READING TEXT »
▽

50 Ramen Toppings for a Delicious Meal
There’s nothing quite like a big, warm bowl of ramen on a chilly day. Whether you’re loading up your instant ramen or building your bowl from scratch, these ramen toppings are sure to inspire your creation.
Ramen Broth Types
Making ramen is easier than you think. While traditional tonkotsu broth takes hours to boil, you can make a quicker version with chicken broth, soy sauce, mirin, ginger, fresh or frozen garlic, and whatever else you’d like. I typically use 1 part sauce to 16 parts broth (or about ¼ cup mirin and ¼ cup soy sauce to 4 cups chicken broth). Simmer everything for half an hour, and your broth is ready!
Here are some common types of ramen broths:
- Tonkotsu: Tonkotsu is a rich, creamy broth made from simmering pork bones in water for 12+ hours. Onions are often added to the broth.
- Shoyu: Shoyu, or soy sauce-based, broth is lighter than tonkatsu. It’s made with broth, soy sauce, and often kombu (a type of seaweed) and bonita (fish) flakes.

△

INFORMATION SHOWN »

▽

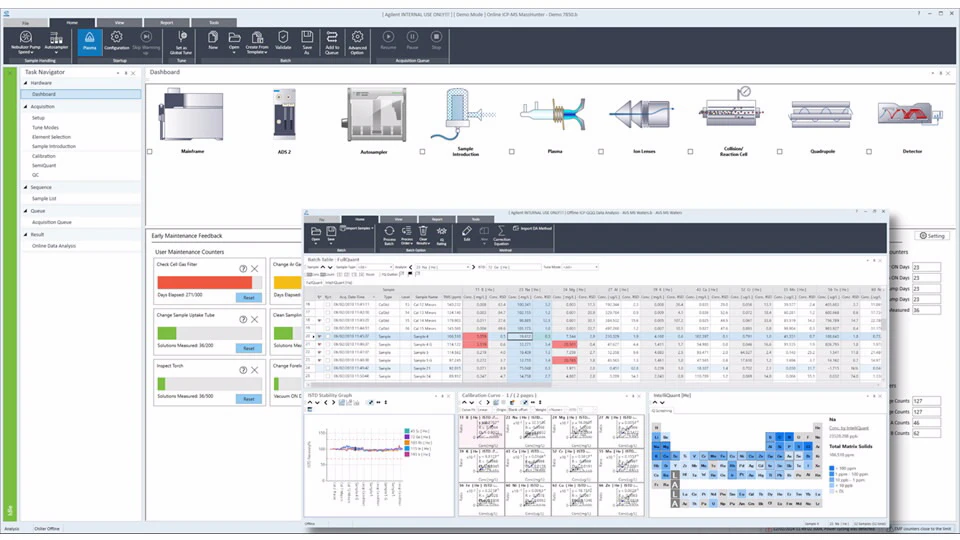This screenshot has width=960, height=540.
Task: Click the Add to Queue icon
Action: click(x=332, y=40)
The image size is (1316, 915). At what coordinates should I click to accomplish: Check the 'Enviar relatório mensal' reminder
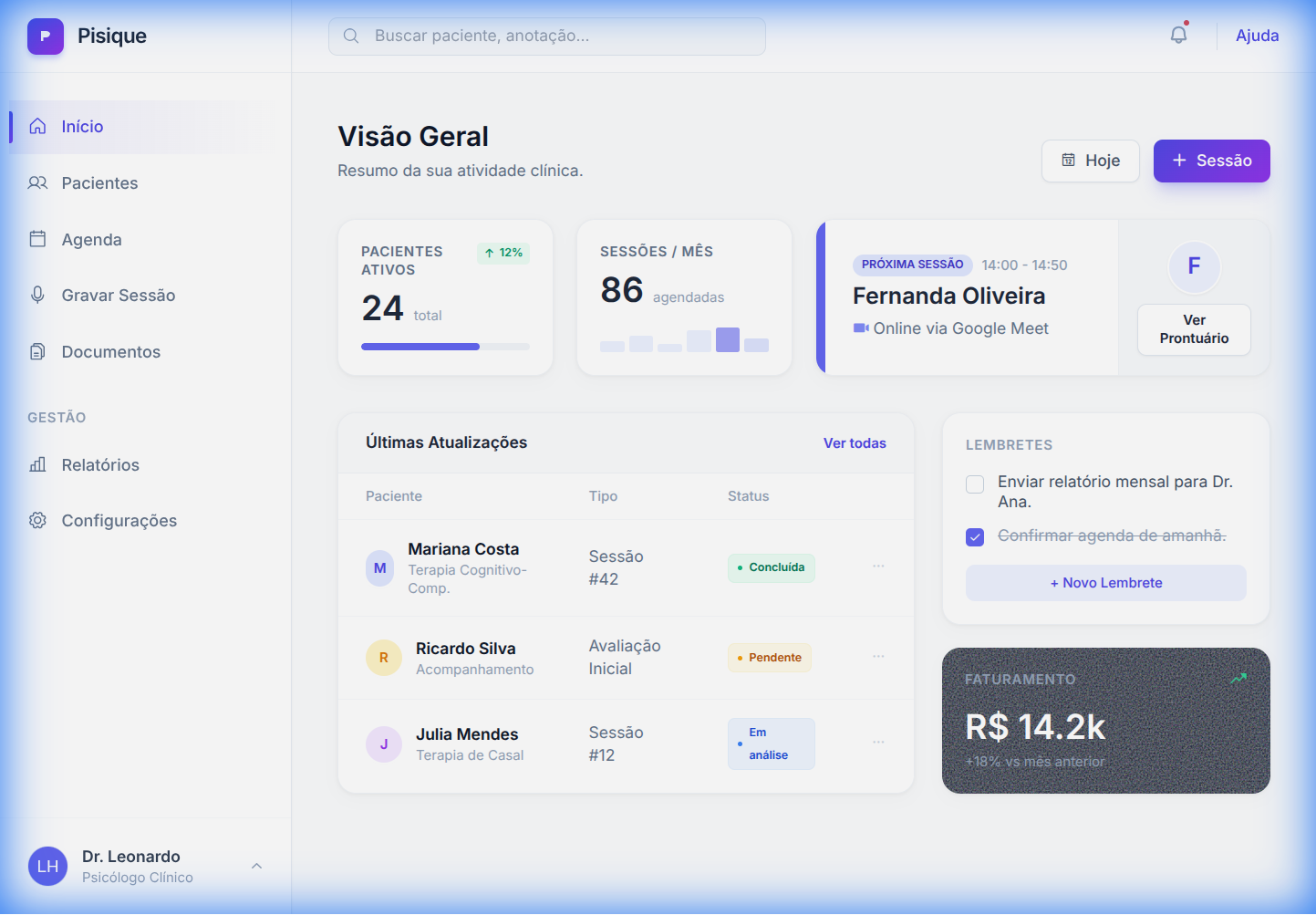975,484
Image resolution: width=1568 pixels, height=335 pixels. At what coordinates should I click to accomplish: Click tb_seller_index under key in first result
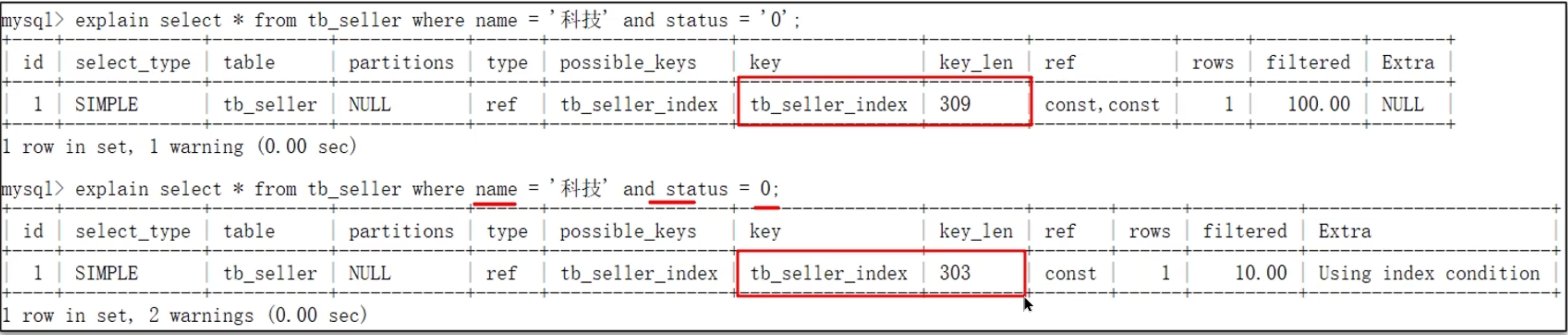828,105
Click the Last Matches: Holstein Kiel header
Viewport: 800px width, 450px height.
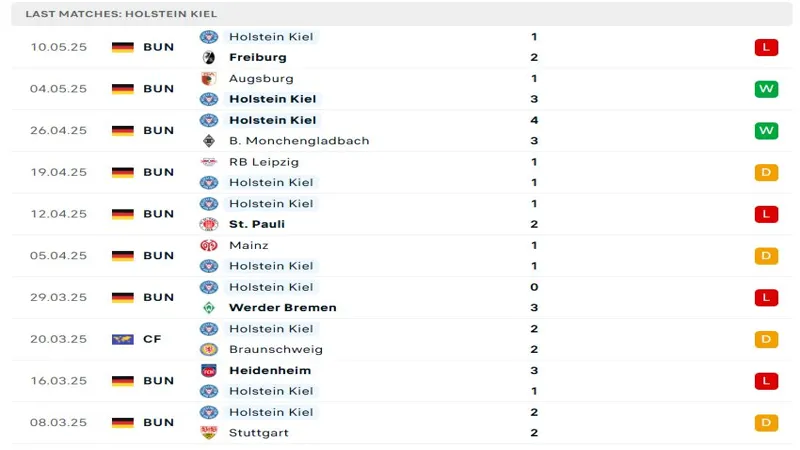[x=121, y=14]
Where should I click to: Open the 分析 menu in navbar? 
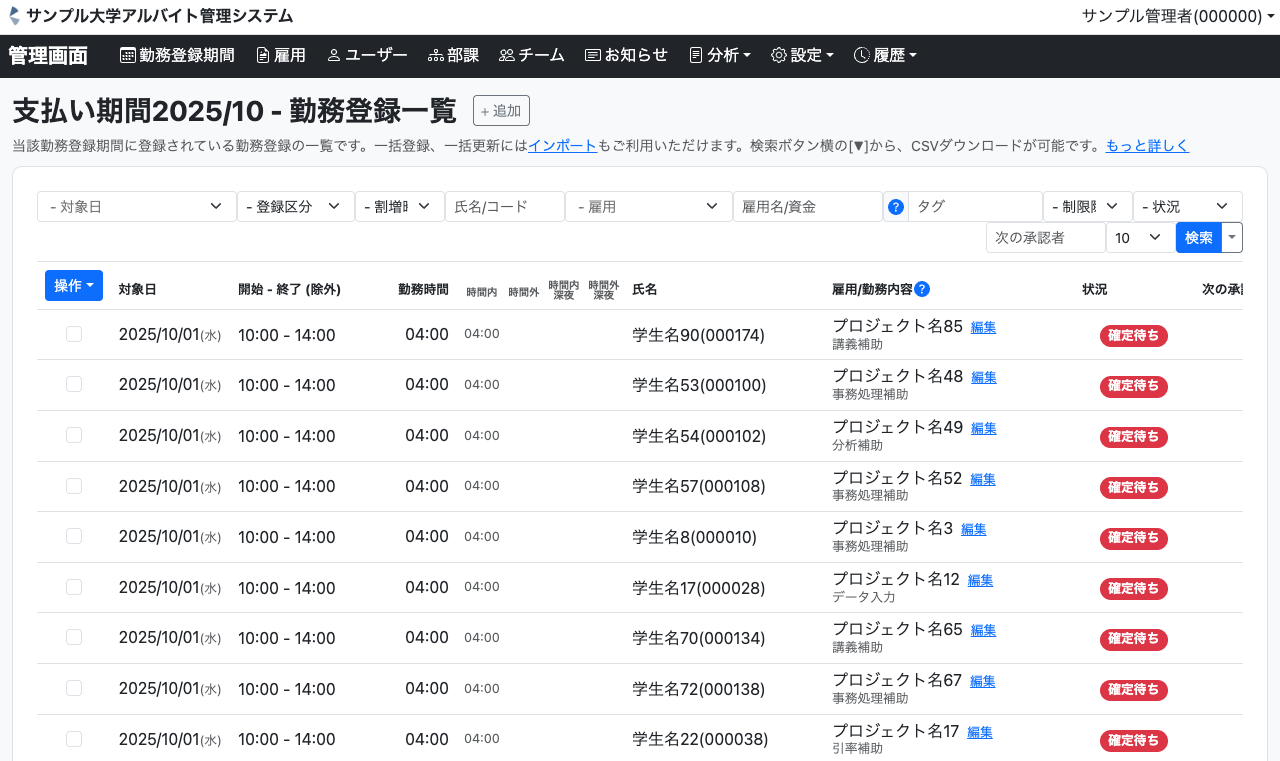[x=720, y=56]
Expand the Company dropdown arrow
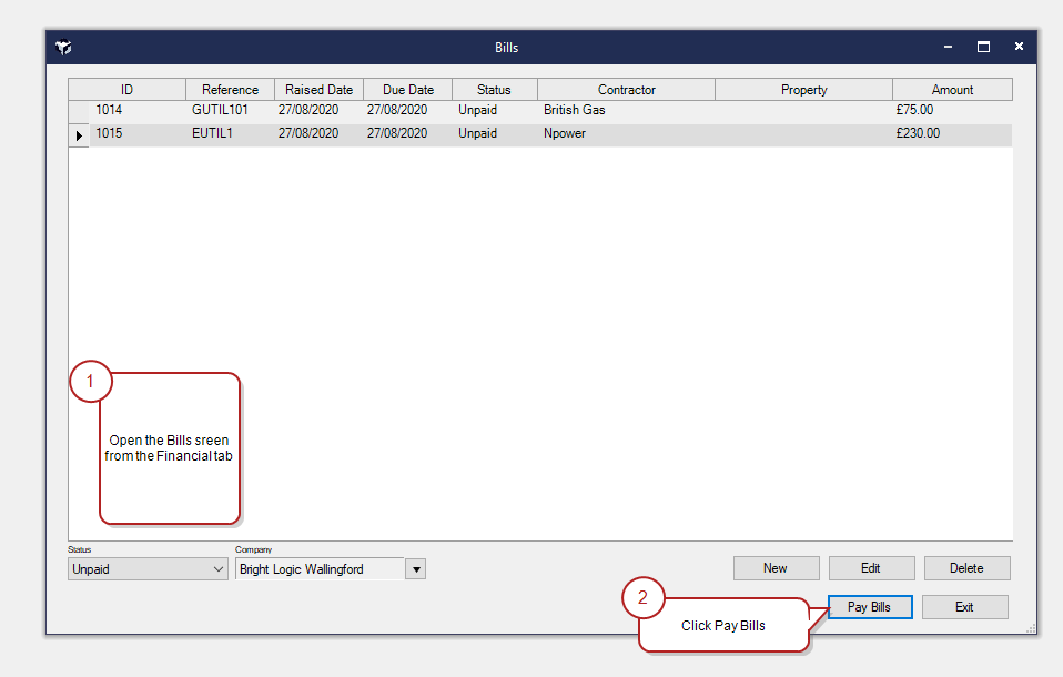Screen dimensions: 1063x677 coord(417,569)
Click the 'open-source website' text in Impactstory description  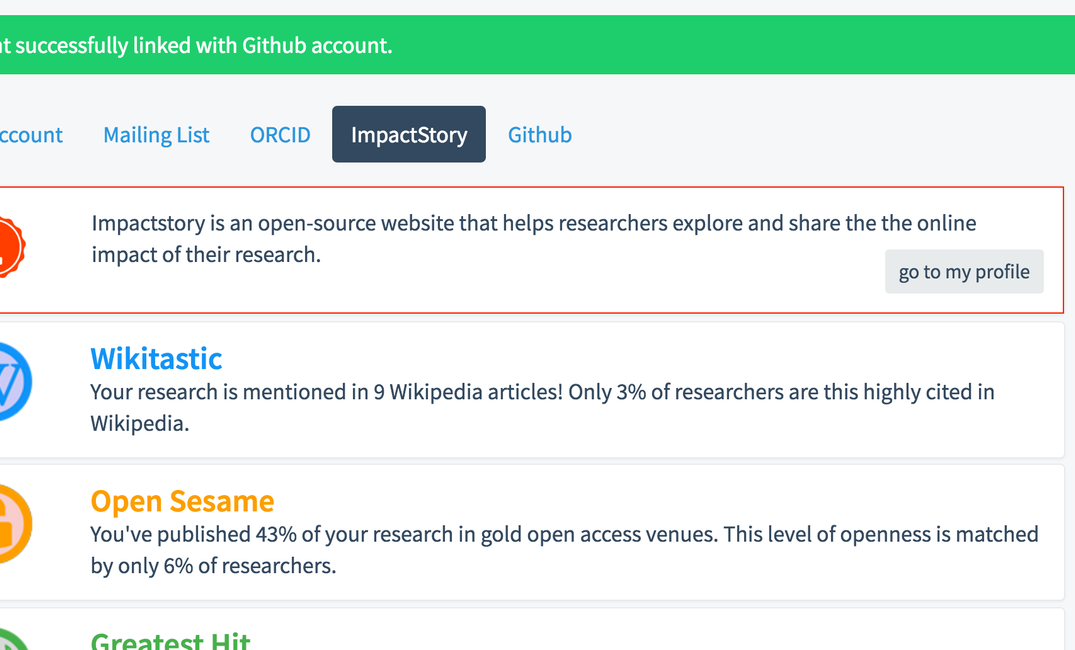click(x=303, y=223)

△

TASK REQUIREMENTS »
Resume the text on ramen toppings and broths after its last sentence. The records have no connection to the text on ramen toppings.

RESULT »
- Miso: Like miso soup, miso ramen broth is made by adding miso paste.
- Curry: Curry is a less traditional broth base. While there are many types of curry you can use, I prefer red curry paste with coconut milk.
Add egg noodles to your broth, and you’re ready for your ramen toppings.
Like with the broth, you can opt for traditional or untraditional ramen toppings. Here are some of my favorites:
Meats & Other Proteins
- Chashu: Chashu is tender, braised pork belly. You can make it at home by seasoning and rolling a piece of pork belly, and then slowly cooking it. If that seems overwhelming, you can try oven roasted crispy pork belly (one of my ramen go-tos).
- Wontons or dumplings: Underbelly, a restaurant in San Diego, serves oxtail dumplings with one of their ramens. It’s the best. You could try any type of dumplings, even frozen ones, if you don’t want to make them from scratch.
- Eggs (ajitsuke tamago): Start by making soft boiled eggs. Bring water to a boil and then gently lower your eggs in with a spoon. Cook for 6 minutes, meanwhile prepping a bowl of ice water. When the eggs are ready, submerge them in the ice water for a few minutes and then crack and peel the eggs. If you want to marinate them, you’ll need to prep the eggs a few days in advance.
- Fish cake: Kamaboko comes in many forms, but the type commonly used in ramen has a pink exterior. You can typically find it in the refrigerator section of Asian markets.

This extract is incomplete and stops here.